*** Given entries ***

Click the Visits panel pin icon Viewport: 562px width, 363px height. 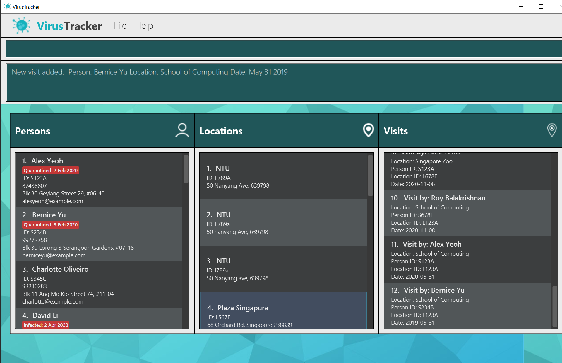click(552, 130)
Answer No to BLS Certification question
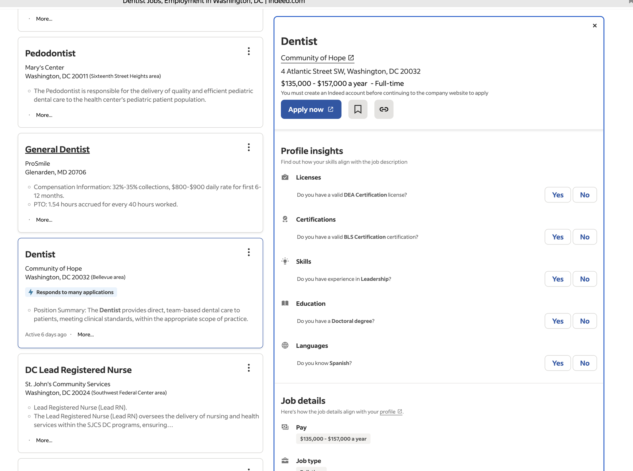 pyautogui.click(x=584, y=237)
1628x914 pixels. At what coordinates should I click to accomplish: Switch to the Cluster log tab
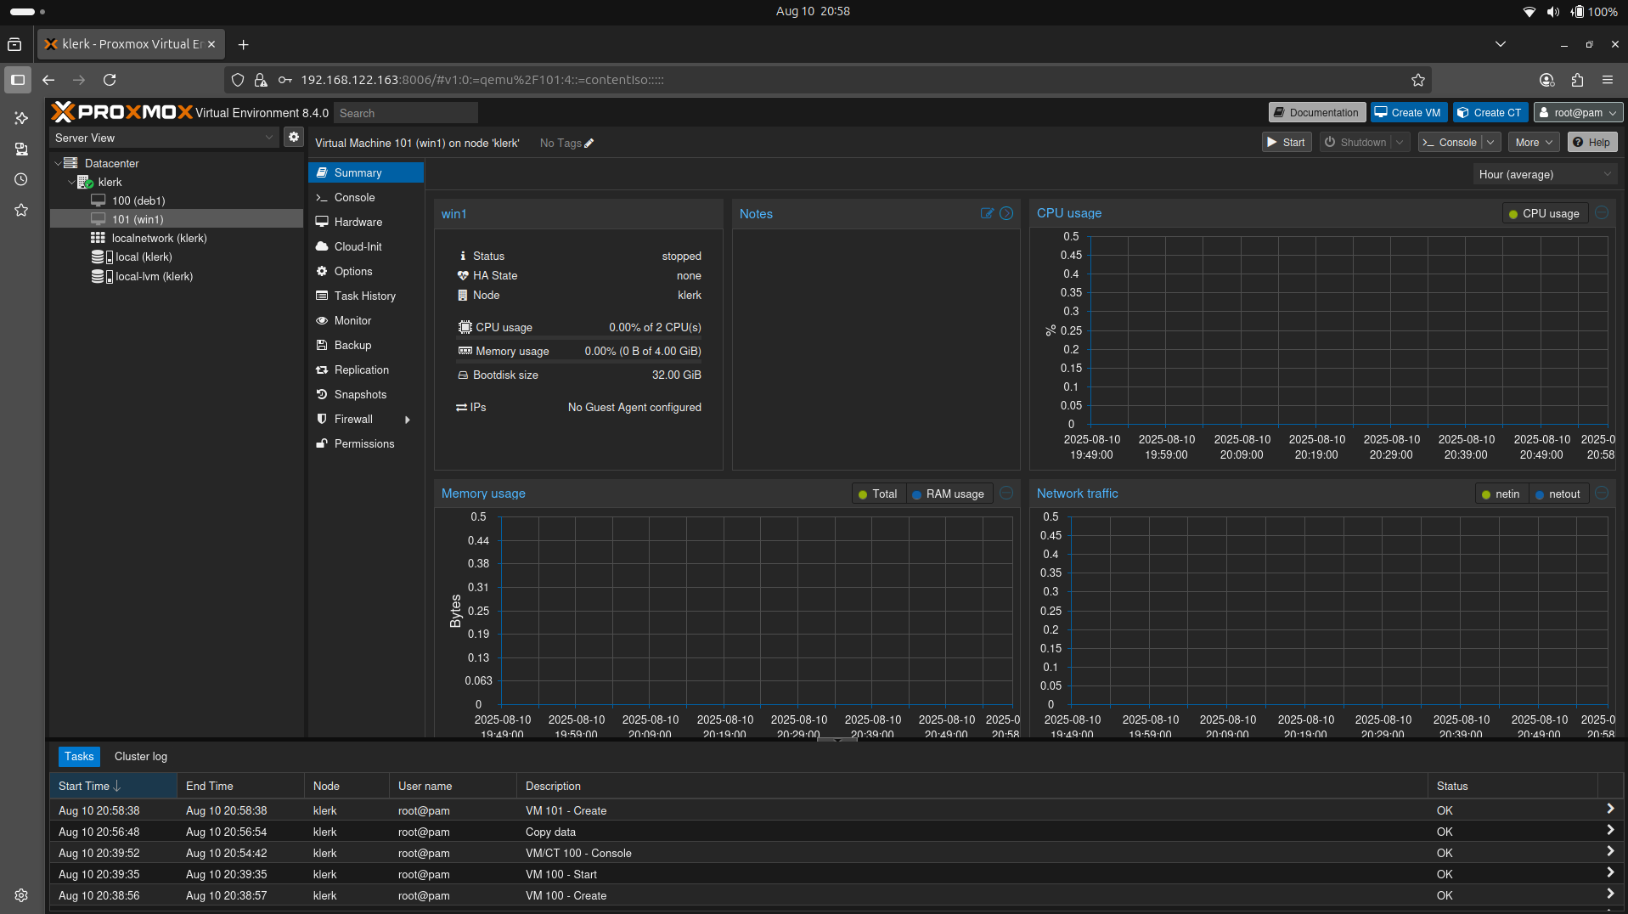pos(140,756)
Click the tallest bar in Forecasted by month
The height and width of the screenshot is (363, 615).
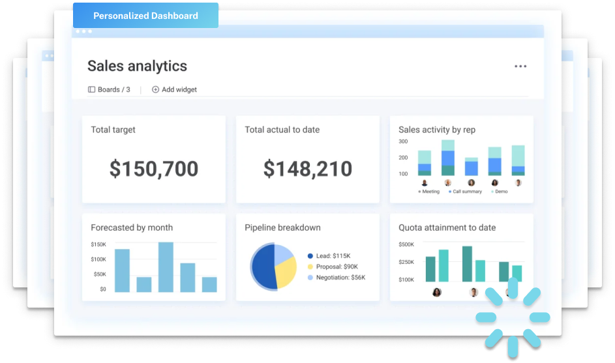[x=166, y=267]
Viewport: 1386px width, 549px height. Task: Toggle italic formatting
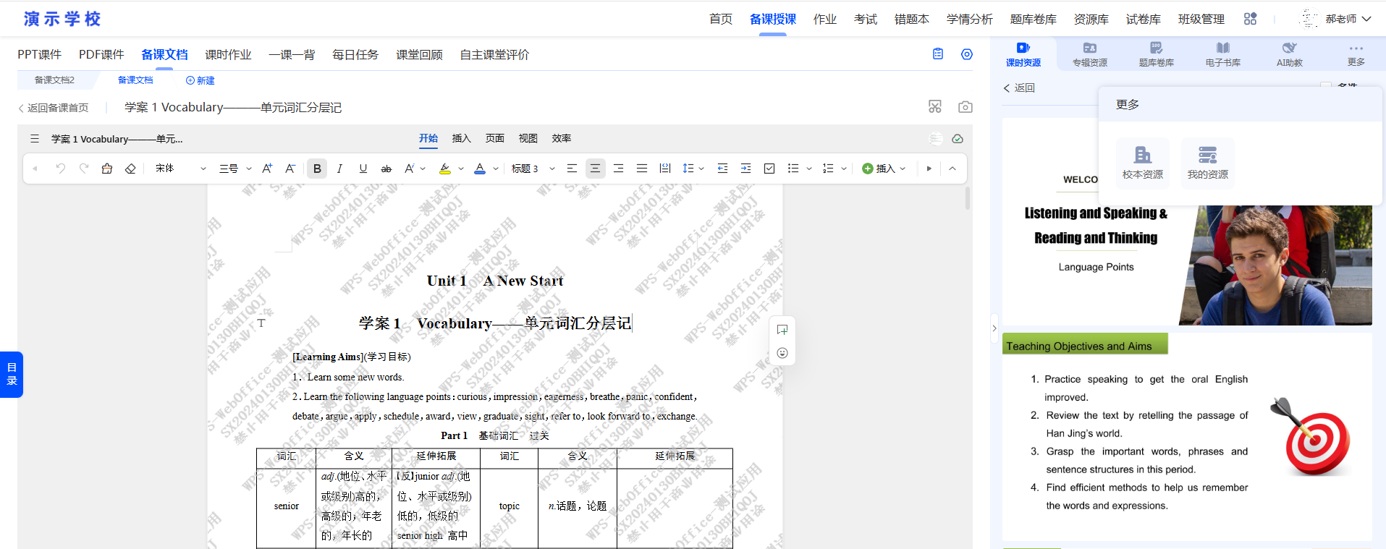point(339,169)
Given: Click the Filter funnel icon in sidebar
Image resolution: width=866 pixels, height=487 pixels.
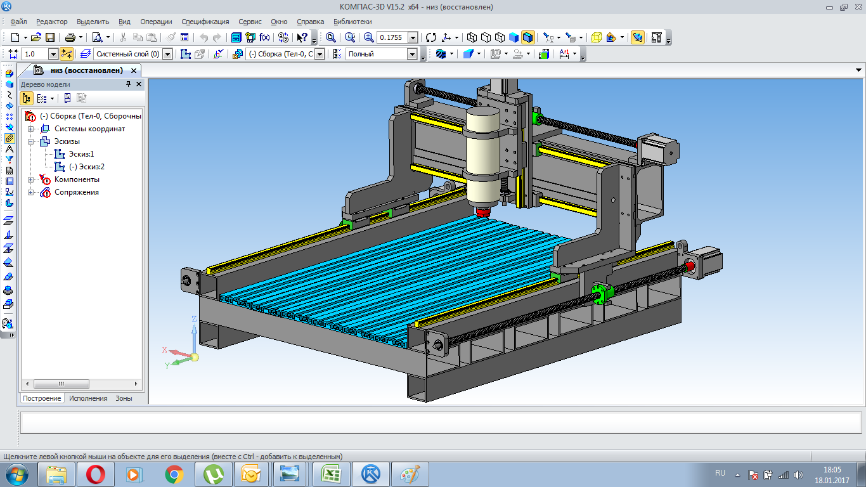Looking at the screenshot, I should (x=9, y=159).
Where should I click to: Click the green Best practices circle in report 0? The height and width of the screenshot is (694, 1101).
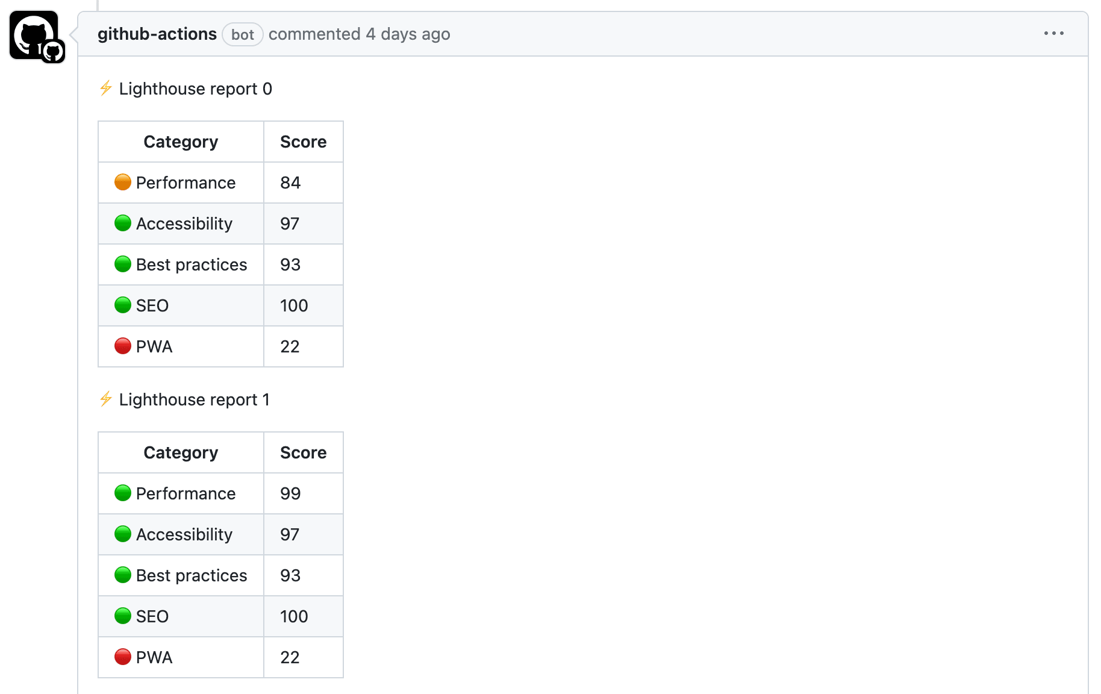[123, 264]
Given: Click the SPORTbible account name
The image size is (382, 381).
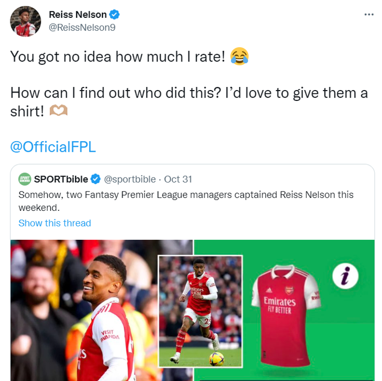Looking at the screenshot, I should [61, 179].
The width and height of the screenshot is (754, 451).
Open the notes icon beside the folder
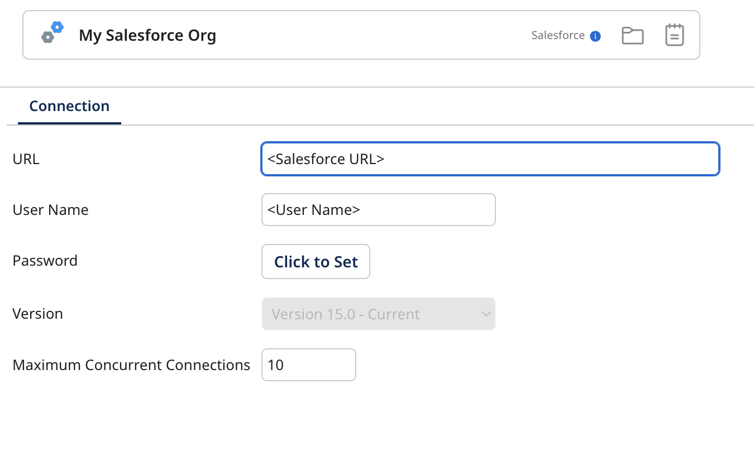coord(674,34)
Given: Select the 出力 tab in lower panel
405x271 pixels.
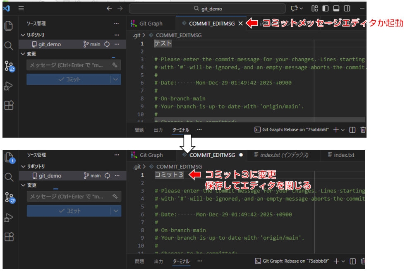Looking at the screenshot, I should click(158, 261).

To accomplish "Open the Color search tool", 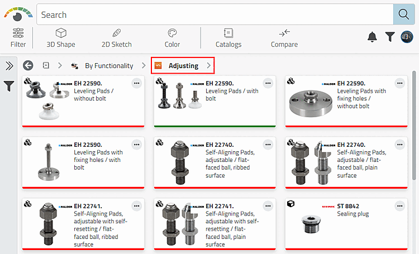I will click(x=172, y=37).

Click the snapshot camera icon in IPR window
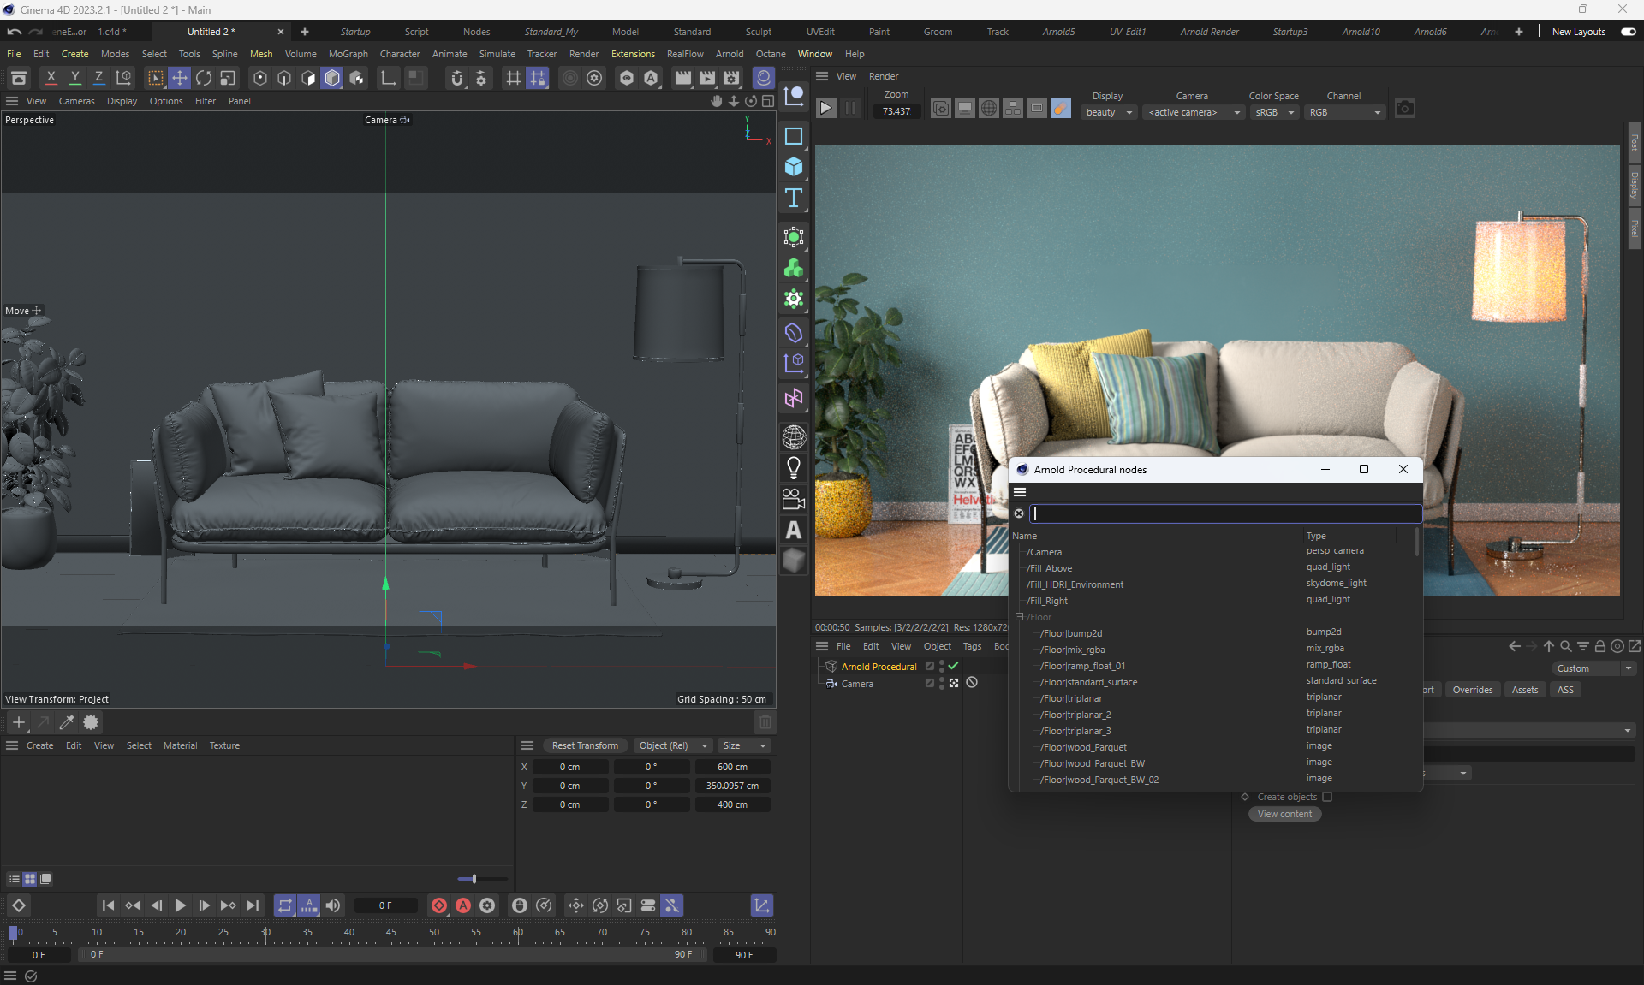point(1404,109)
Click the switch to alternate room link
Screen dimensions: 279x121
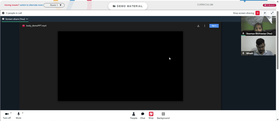click(31, 5)
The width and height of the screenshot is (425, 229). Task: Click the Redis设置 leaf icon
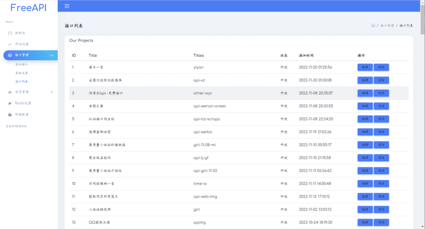point(10,103)
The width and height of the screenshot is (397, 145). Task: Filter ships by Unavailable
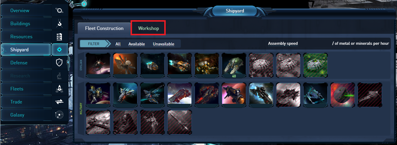pos(163,44)
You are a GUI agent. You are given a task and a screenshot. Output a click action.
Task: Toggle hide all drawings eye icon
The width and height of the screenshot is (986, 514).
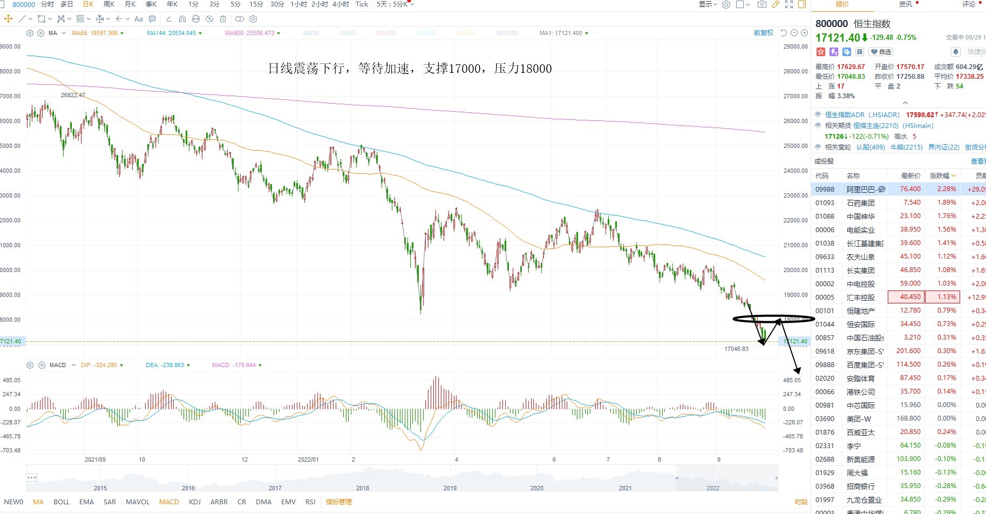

***

* What to produce:
Collect each line of the records above that contains the word "Filter". Case counts.

* Response below:
Given: Click the Filter funnel icon in sidebar
The width and height of the screenshot is (397, 145). Task: Filter ships by Unavailable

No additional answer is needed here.